Speech that dehumanises is hate speech. It points us to men using dehumanising speech to construct their identities. The violence that is expressed as misogyny shows us that preventing men’s violence goes as deep as the cultural embededness of speech. That hate isspeech, called communicative action, is exactly why it can be amplified by social media so effectively in memes, shitposting, and through clownish, ironic characterisations typified by Yiannopolous or by heroes like Neil Prakash.

Preventing violence suggests men and boys learning to manage their emotions and act out conflict in useful ways. In communicative action what the speaker does is part of speech. We can learn from Indigenous people the significance of action in speech. It appears in the frequent inability to translate English words like ‘Please’, ‘Thank you’ or ‘Excuse me’ and ‘Sorry’. Such things are shown by one’s behaviour, and are not communicated by equivalent words.

Anglo cultures place great store in politely forgiving rude behaviour with these little linguistic tricks.
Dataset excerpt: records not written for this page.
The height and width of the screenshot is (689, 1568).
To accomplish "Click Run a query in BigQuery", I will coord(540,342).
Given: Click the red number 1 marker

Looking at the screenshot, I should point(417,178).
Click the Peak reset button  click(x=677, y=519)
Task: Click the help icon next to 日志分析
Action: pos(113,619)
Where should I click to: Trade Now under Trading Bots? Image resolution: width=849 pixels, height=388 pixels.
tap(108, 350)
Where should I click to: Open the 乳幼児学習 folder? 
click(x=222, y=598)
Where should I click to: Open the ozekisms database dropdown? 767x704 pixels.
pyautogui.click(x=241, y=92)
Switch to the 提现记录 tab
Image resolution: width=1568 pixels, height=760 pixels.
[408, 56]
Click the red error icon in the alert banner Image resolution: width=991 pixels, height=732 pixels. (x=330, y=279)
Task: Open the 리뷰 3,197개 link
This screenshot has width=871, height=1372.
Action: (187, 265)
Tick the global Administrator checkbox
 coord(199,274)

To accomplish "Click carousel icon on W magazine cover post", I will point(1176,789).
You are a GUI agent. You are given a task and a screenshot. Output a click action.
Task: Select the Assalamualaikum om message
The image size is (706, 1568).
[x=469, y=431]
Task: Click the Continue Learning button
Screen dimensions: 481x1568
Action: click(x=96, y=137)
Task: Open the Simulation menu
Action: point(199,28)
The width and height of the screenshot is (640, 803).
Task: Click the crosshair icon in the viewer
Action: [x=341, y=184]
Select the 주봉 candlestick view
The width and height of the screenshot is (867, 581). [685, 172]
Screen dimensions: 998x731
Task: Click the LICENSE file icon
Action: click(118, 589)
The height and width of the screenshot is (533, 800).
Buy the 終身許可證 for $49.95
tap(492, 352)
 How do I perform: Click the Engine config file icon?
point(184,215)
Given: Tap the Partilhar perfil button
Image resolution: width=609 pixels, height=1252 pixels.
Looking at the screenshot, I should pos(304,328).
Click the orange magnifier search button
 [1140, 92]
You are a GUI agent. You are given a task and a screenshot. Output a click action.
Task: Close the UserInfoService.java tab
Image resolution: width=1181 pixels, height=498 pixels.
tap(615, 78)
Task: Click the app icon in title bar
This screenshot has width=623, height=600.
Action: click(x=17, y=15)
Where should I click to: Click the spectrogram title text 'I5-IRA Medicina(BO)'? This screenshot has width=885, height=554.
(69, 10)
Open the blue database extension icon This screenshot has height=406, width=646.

We appear to want to allow giving up responsibility for the consequences of a slight on another in the interests of our own progress.

Being sorry requires empathy, feeling as if the one who got kicked; and then stopping to ask if the other needs help. Not ‘Sorry’, but ‘Ouch! Can I help you?’. Not ‘Sorry’, but ‘What should I do differently?’.

Perhaps this saying ‘sorry’ is an aspect of a tolerant society, this tendency to pretend forgiveness. Yet women too are telling each other to stop apologising for who one is in the face of needy men wanting you to be otherwise. Don’t be sorry. Men must accept responsibility for their behaviour.

Not ‘Sorry’. Men’s violence cannot be excused with a linguistic brush-off.  We can say for certain that speech shapes action. Hate speech shapes unspeakable actions. The good, secure society must continually and unapologetically resist intolerant speech.

Richard Barcham holds a Bachelor of Political Science, UoM; a PhD in Sociology, ANU and a Grad. Dip. Natural Resource Management, UNE. He is currently living with cancer.